The Goldstone Report, accusing Israel of war crimes in Gaza, and the report’s subsequent endorsement by the UN Human Rights Council, exposes serious flaws in the system of international law. Even so, Israel's leaders must now take more resolute steps toward peace if their argument aimed at derailing the report – that it “hinders the peace process” – is to have any credibility.

TOLEDO – Israel’s predicament with the Judge Richard Goldstone’s report accusing it of war crimes in Gaza, and the report’s subsequent endorsement by the United Nations Human Rights Council, brings to mind the reaction of United States Vice-President Spiro Agnew to his indictment on corruption charges in 1973: “The bastards, they changed the rules, but they never told me.”

Indeed, the rules have changed, and Israel cannot say that it was not warned that this is an era in which international law and universal justice are being forcefully promoted as pillars of an improved world order.

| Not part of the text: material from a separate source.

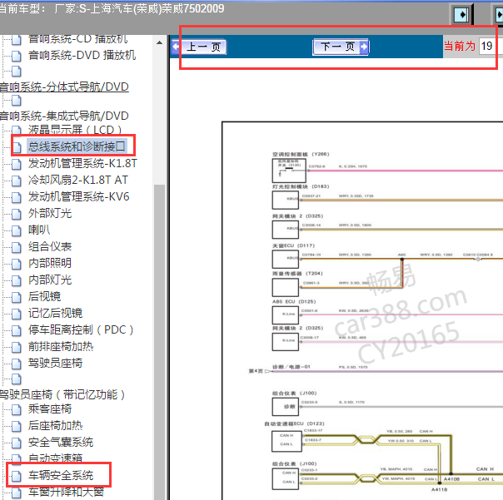Click the left tree panel vertical scrollbar
Image resolution: width=503 pixels, height=500 pixels.
point(160,291)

That was not the case when the Arab-Israeli conflict started more than 60 years ago. Now, however, the international community is bound to scrutinize how wars are conducted, and crimes of war will not be allowed to go unpunished.

Or so it should be. Alas, the new rules apply in fact only to those countries that are not world powers. The UN’s Human Rights Council would not have dared to put Russia in the dock for razing Grozny, Chechnya’s capital, or China for brutally suppressing the people of Tibet and the Muslim Uighur minority.